Don’t forget selenium
March 8, 2021
With the headline, we are entering the vital minerals, and selenium is one of the most important, because it is the gateway to 25 different selenoproteins, which control a wide range of processes in the body.
Selenium is a substance that we prefer not to lack, and numerous studies have over the years confirmed that selenium deficiency can lead to, among other things. heart failure, cancer, metabolic disorders, arthritis, infertility, atherosclerosis, increased inflammation, and a variety of immunological failures that are particularly relevant in this corona age.
Did you know, for example, that a vaccine will not work as intended if the vaccinated person lacks selenium and vitamin D. These two nutrients are necessary to activate the T cells, which must be able to recognize the infection the next time you encounter it (1,2,3). And they are also needed to moderate any vaccine-triggered cytokine storm.
There are thousands of articles cementing heavy research into selenium, and most recently, two months ago, an interesting study of selenium deficiency related to cardiovascular disease and inflammatory conditions was published (4). Since cardiovascular disease is also initiated by inflammation, it is natural to examine this collectively.
Previous studies have also shown that low selenium in the blood was the cause of increased inflammation, increased risk of cardiovascular disease and premature death (5,6).
Selenium dampens cytokine storms
The study included 858 healthy elderly and 606 cardiovascular patients of the same age.
The researchers examined the degree of inflammation by measuring the ratio of white blood cells (neutrophil / lymphocyte ratio), CRP and a wide range of cytokines, interleukins and chemokines.
They found a clear link between the lack of selenium and the incidence of cardiovascular disease as well as, not surprisingly, increased chronic, inflammatory load on the body, especially in the cardiovascular disease.
Selenium deficiency was associated with elevated values of circulating inflammation markers such as cytokines, interleukins and chemokines that are precisely characteristic of the scourge of our time, namely the risk of a cytokine storm at Covid-19.
Selenium is included as a moderator on an equal term with vitamin D, so that the formation and control of cytokines is formed and controlled, but to avoid the violent production called a cytokine storm, which triggers the damage that makes Covid-19 dangerous for individuals, weak people.
The researchers concluded that people with plasma selenium below 60 µg / l had almost twice the risk of cardiovascular disease compared to those who had a normal selenium content in the blood.

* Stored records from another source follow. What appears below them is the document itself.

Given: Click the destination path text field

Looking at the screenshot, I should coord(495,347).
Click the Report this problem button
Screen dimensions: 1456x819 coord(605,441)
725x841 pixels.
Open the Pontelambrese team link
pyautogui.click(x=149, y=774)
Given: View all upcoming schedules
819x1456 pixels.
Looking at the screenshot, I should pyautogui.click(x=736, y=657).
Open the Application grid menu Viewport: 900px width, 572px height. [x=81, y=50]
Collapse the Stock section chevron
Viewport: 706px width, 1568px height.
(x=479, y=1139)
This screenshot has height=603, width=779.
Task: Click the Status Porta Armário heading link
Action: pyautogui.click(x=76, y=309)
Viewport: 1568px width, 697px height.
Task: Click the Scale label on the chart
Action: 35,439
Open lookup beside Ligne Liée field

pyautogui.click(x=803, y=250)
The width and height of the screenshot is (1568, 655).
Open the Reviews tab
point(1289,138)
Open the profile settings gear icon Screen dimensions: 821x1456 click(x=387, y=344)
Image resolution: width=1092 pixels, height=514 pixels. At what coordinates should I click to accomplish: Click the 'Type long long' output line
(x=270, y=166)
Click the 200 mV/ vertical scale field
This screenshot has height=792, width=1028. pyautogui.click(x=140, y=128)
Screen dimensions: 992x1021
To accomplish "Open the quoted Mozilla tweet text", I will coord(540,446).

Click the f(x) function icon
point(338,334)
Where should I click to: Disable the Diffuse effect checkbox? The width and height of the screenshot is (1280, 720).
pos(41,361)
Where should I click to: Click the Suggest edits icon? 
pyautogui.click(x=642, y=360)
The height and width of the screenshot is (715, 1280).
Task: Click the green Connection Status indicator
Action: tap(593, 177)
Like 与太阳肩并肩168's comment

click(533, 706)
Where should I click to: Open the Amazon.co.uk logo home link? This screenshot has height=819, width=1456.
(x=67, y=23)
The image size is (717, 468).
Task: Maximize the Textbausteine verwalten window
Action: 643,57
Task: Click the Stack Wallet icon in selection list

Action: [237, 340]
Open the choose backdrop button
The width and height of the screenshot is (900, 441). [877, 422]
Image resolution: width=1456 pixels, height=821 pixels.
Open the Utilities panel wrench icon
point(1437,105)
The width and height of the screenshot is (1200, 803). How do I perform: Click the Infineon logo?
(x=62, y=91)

The result was convincing and statistically significant and corresponds very well to previous studies showing that the selenium-dependent glutathione peroxidase achieves its maximum activity in the blood when the concentration of selenium in plasma is between 70 and 90 µg / l (7).
In previous newsletters from May 2020, there are several references related to infections updated by Covid-19, and back in 2005 we wrote newsletters about cancer risk due to selenium deficiency. So selenium has been on the light board for many years, i.a. because there are so few who are aware that it is something we must not lack.
Daily intake (in Europe) should be around 100µg, and naturally it is found in fish, meat and certain nuts.
So remember selenium every day.
Take care of yourself and others.
Claus Hancke MD
Specialist in general medicine
- Comparison of the characteristics, morbidity, and mortality of COVID-19 and seasonal influenza: a nationwide, population-based retrospective cohort study. Piroth L et al, Dec.2020, Lancet. https://www.sciencedirect.com/science/article/pii/S2213260020305270
- Geisler C, Ødum N et al. 2010, Vitamin D controls T cell antigen receptor signaling and activation of human T cells. Nature Immunology 2010;11:344-349.
- Alberto Boretti, Bimal Krishna Banik (2020) Intravenous vitamin C for reduction of cytokines storm in acute respiratory distress syndrome PharmaNutrition. 2020 Jun;12:100190. Published online 2020 Apr 21. https://www.sciencedirect.com/science/article/abs/pii/S2213434420300153
- Caly L et al, 2020, Antiviral Research, 178, june 2020, 104787.